** Opening DATA SUPPLIED block **

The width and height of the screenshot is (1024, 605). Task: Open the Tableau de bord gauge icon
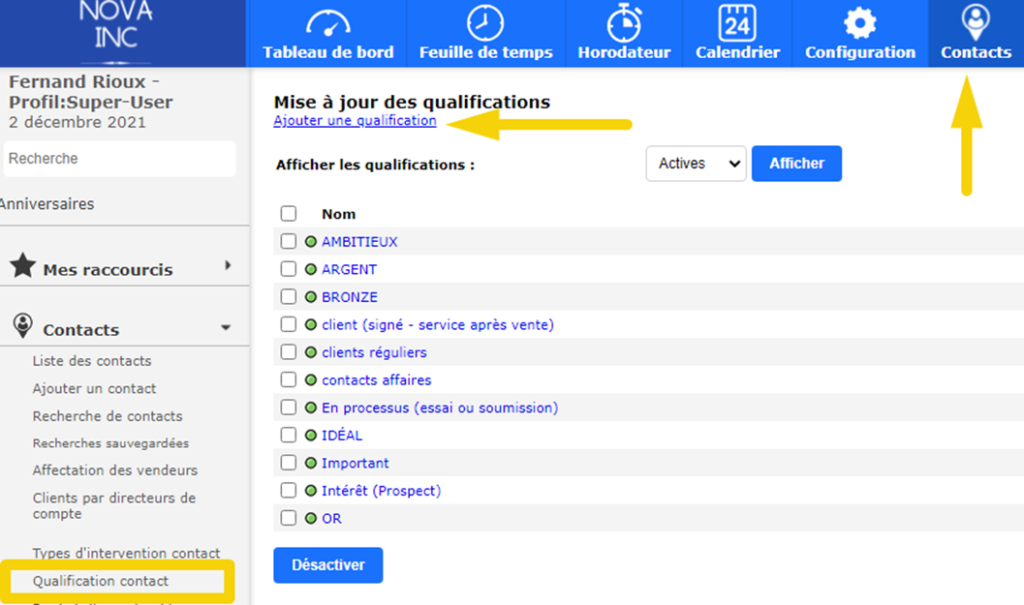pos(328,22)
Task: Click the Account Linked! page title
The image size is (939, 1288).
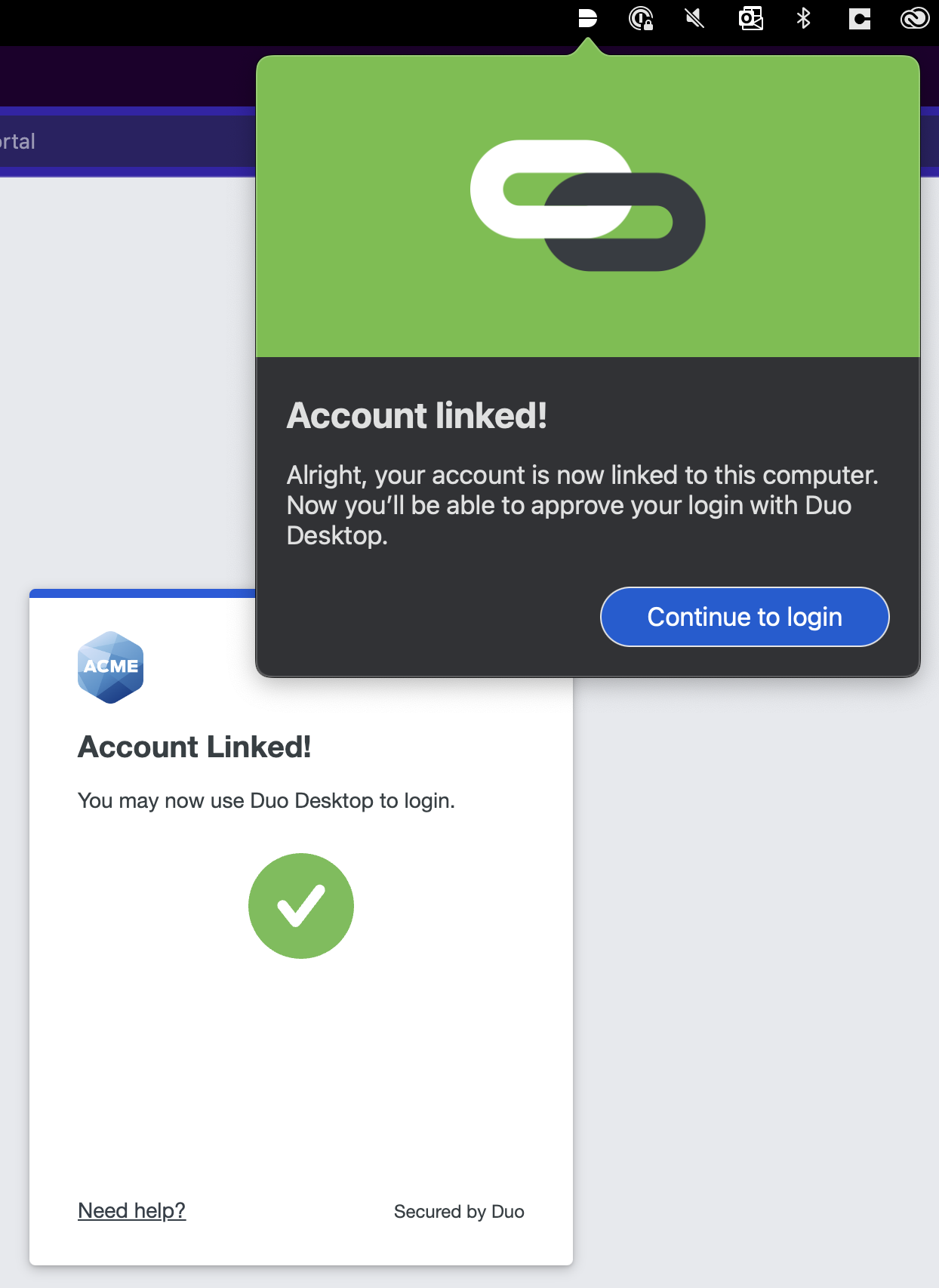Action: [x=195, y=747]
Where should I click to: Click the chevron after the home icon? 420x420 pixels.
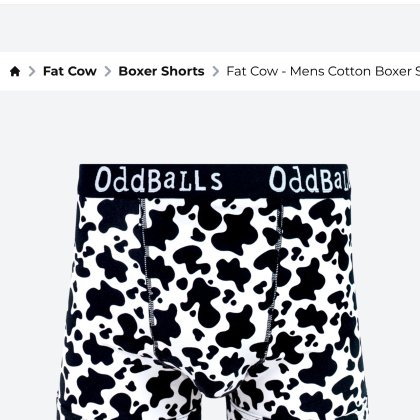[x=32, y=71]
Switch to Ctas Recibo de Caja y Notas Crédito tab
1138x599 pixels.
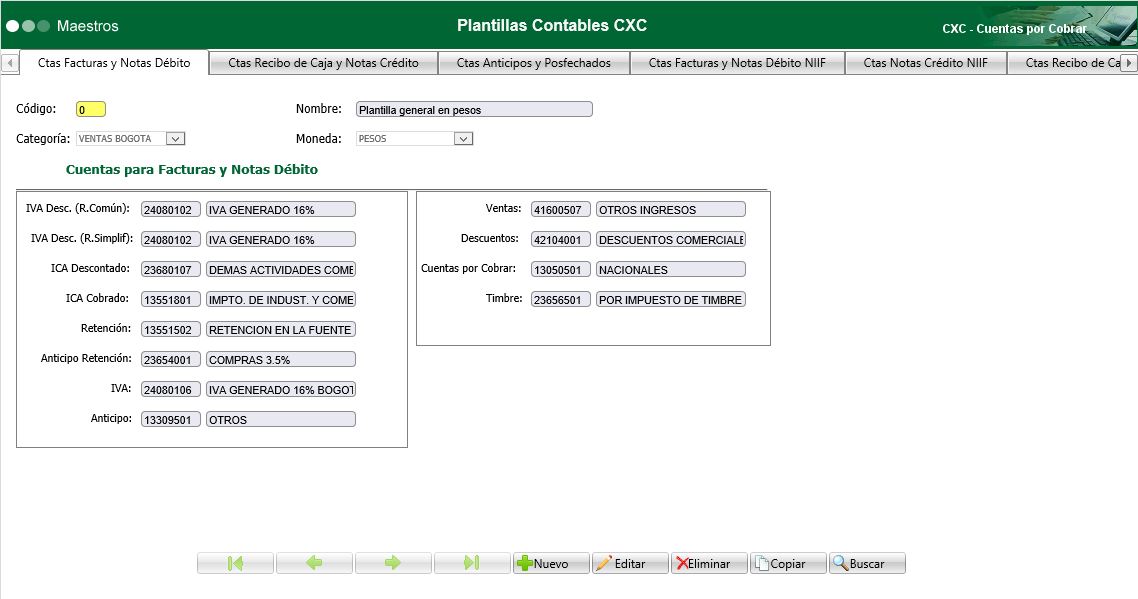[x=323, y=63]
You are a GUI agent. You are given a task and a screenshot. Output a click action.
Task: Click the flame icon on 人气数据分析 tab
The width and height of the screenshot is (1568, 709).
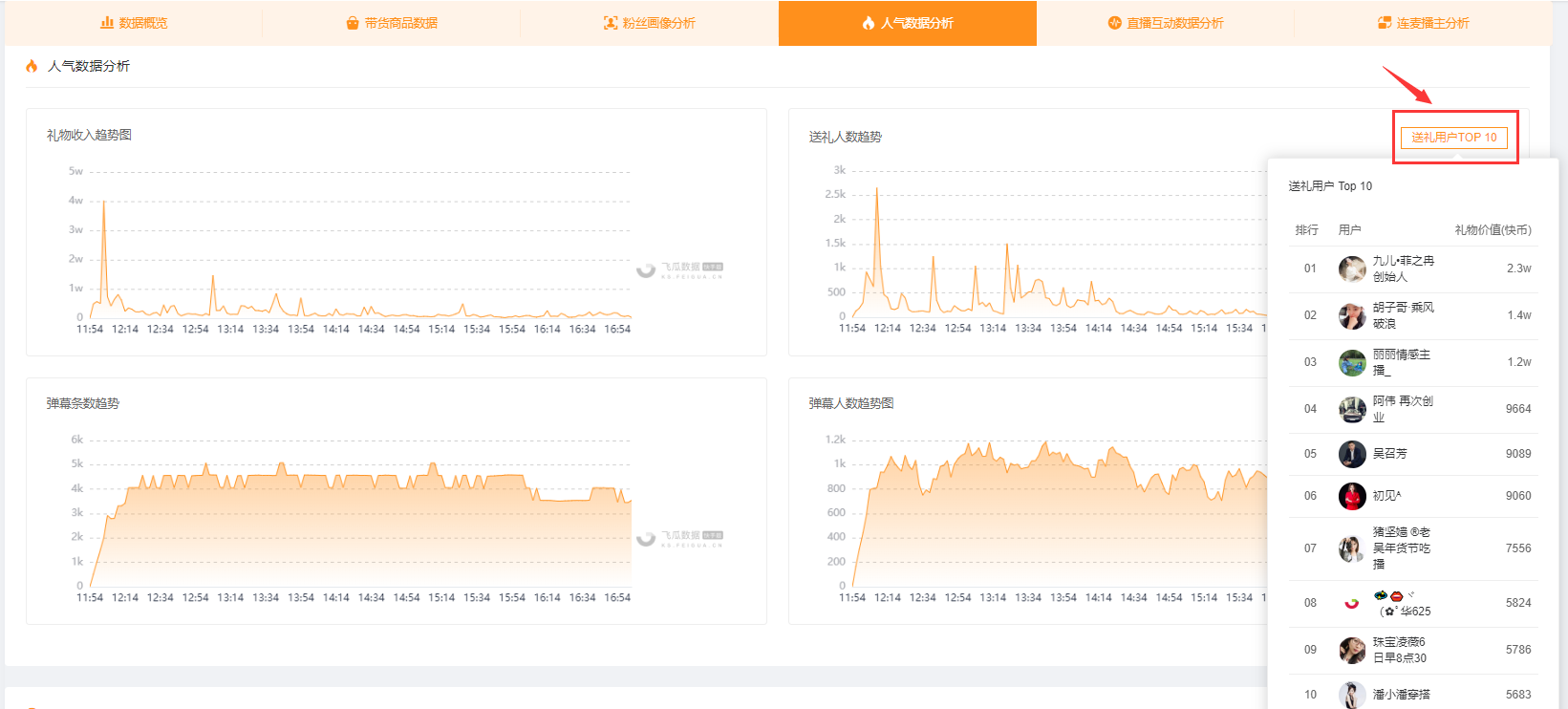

** Closing DATA SUPPLIED block **

## PROBLEM
Before writing out the material above, please remove its pictures; everything else stays exact.

## RESPONSE AREA
The width and height of the screenshot is (1024, 605). Task: Open the Tableau de bord gauge icon
pos(328,22)
Task: Click the Account Linked! page title
The image size is (939, 1288).
Action: [x=195, y=747]
Where should I click to: Click the chevron after the home icon? 420x420 pixels.
[x=32, y=71]
Switch to Ctas Recibo de Caja y Notas Crédito tab
1138x599 pixels.
[x=323, y=63]
You are a GUI agent. You are given a task and a screenshot. Output a click action.
Task: Click the flame icon on 人气数据分析 tab
The width and height of the screenshot is (1568, 709).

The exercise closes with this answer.